去年の春頃からスタートした新居建設。今年4月の竣工予定が、予想通り伸びに伸びて年内に完成かどうかという追い込みに入ってきた。夏の棟上げからコトは遅々と見えながらも、着々と進み、ついに仕上げの段階へ。このあたりで少しだけご披露しておこう。

思いもよらずわが家を建てることになった。ヤブクグリのプロデュース係になり、日田職人会ではアドバイザーになったのとほぼ同時期。時間が足りないこともわかっていたが、そこは無理を承知で設計を矢作昌生氏に依頼。加えて、立場上、日田杉や職人技の活用も試してみたくて、コーディネーターに町谷一成氏を抜擢。私的プロジェクトは始動した。
設計には全幅の信頼を置いているし、参加してくれた職人たちも凄腕揃いだが、コンセプトを共有し、共通言語を持つには、やはりそれなりの時間も必要だった。秋になってターボが入った。ディテイルが決まり始めると、現場はさらに熱を帯びてきた。基本お任せで、打合せにもあまり参加できないが、完成が待ち遠しい。
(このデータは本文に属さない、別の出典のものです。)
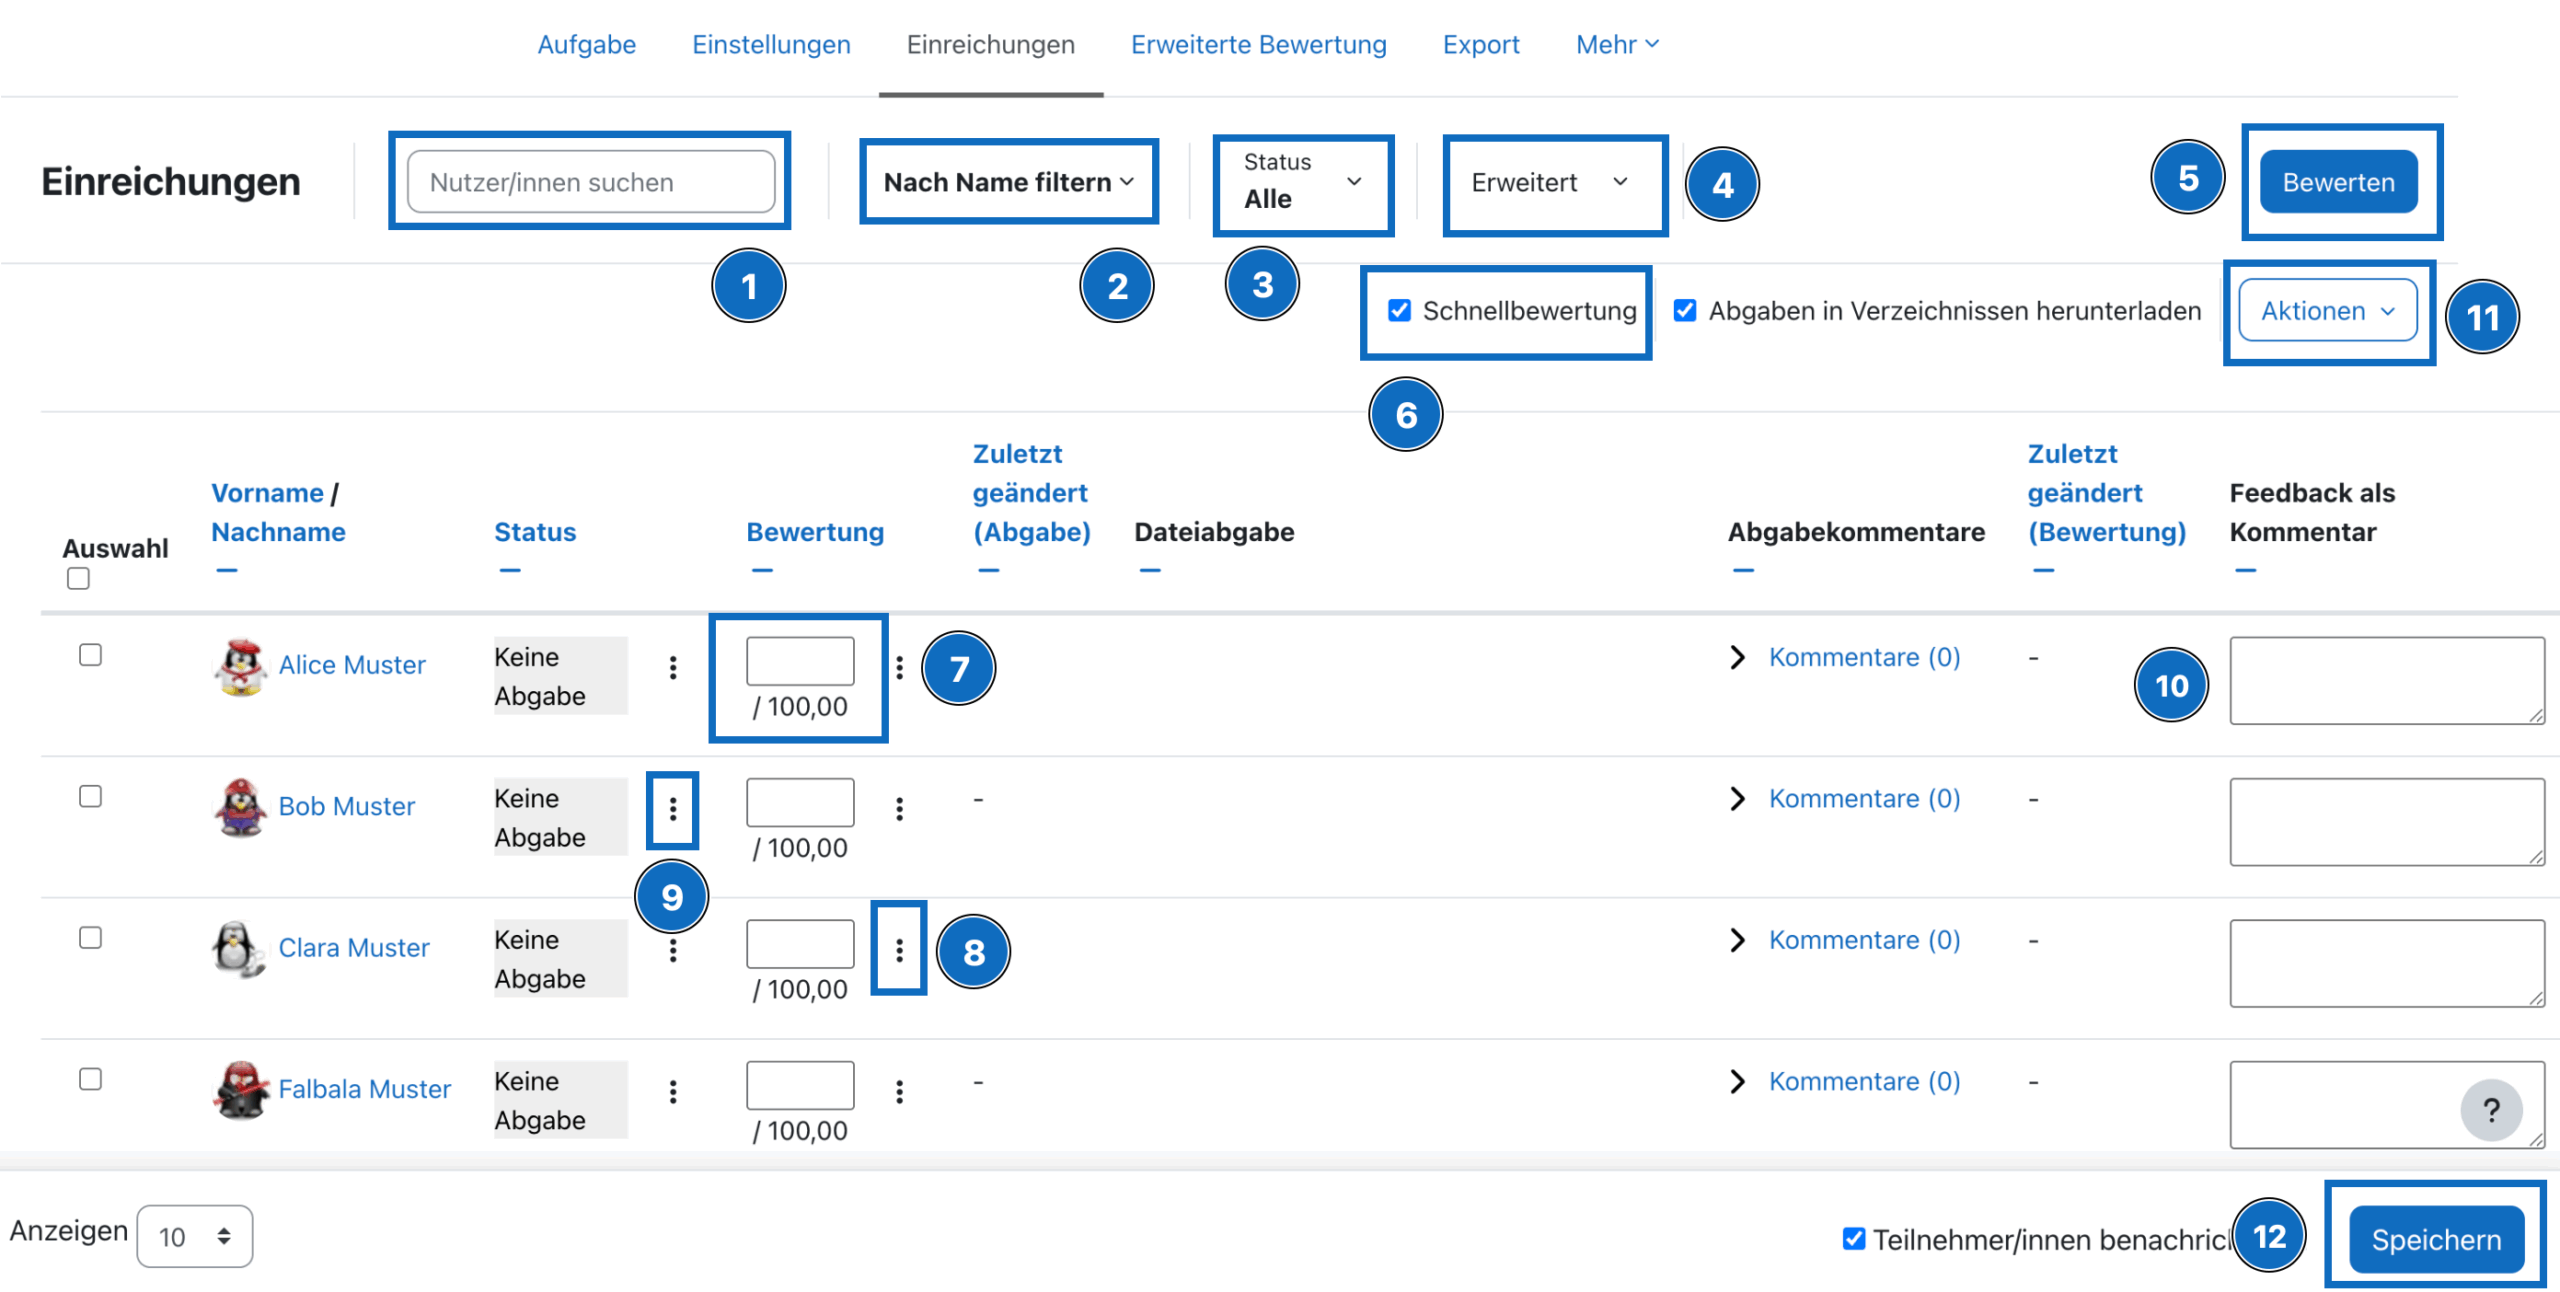This screenshot has width=2560, height=1292.
Task: Focus the Nutzer/innen suchen search field
Action: tap(591, 182)
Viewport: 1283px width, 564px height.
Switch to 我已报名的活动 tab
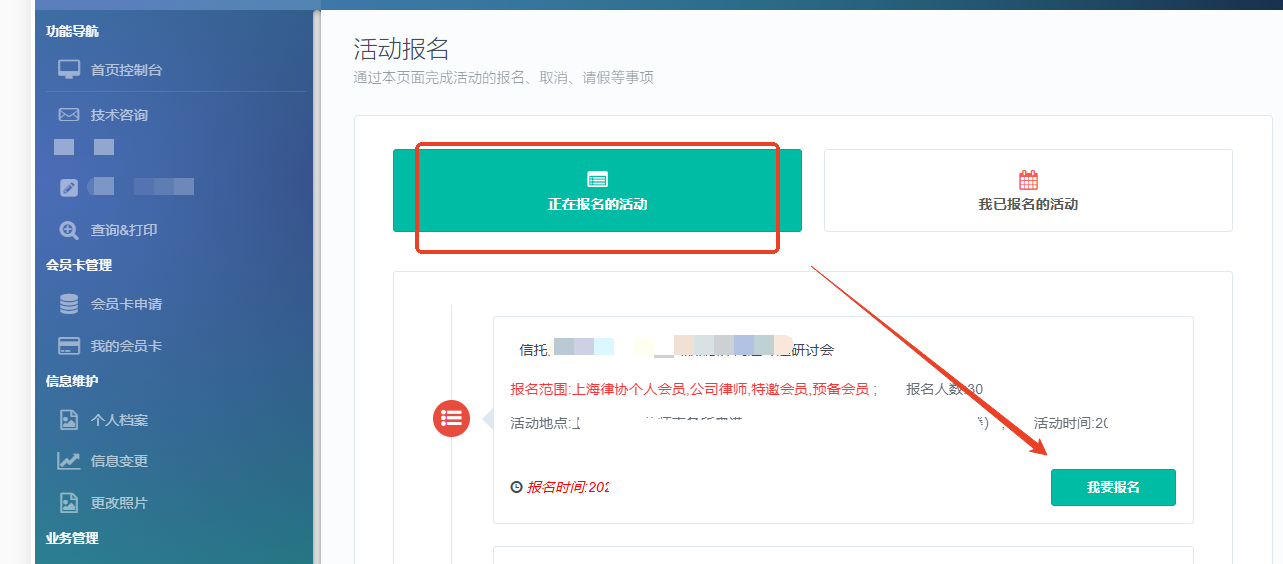[1027, 191]
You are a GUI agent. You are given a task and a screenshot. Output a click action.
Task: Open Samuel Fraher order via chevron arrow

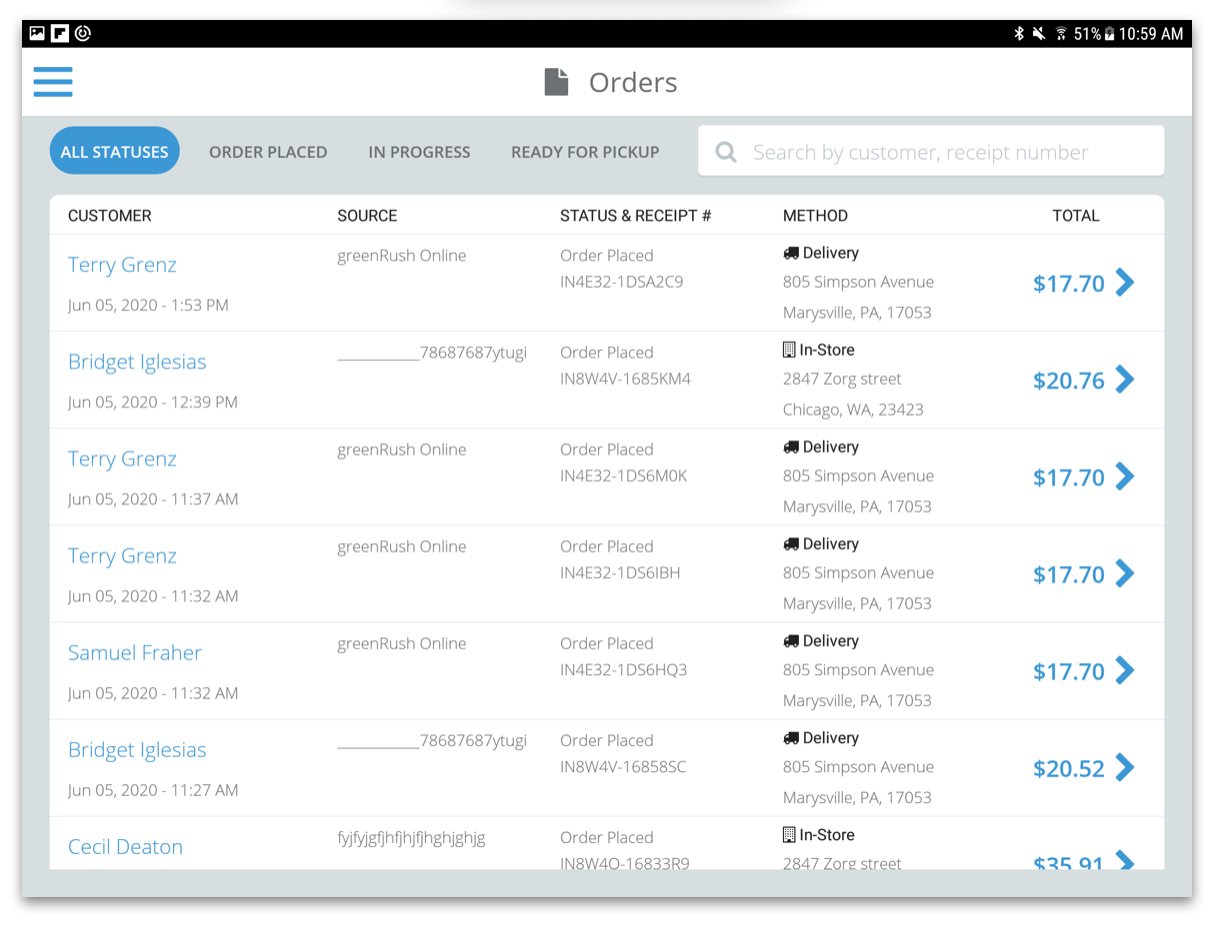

引っ越し時期は神のみぞ知る。

日曜日、11/22オープンのD&DEPARTMENT福岡の皆さんとイベントの打合せ。

パブリックスペース。

家全体、大半の壁を原田進氏(左)が塗ることになった。中央左が町谷氏、右が矢作氏。

2階の書斎。

家族全員の細長い書斎。左右に長テーブルを壁付け。僕の大切な居場所。撮影:町谷一成

2階の和室。

畳の和室。大きなクローゼットとその上にロフト。外奥はウッドデッキ。撮影:町谷一成

1階のキッチン。

明るすぎない家をとお願いした。小さな窓は適度な採光と断熱を意識している。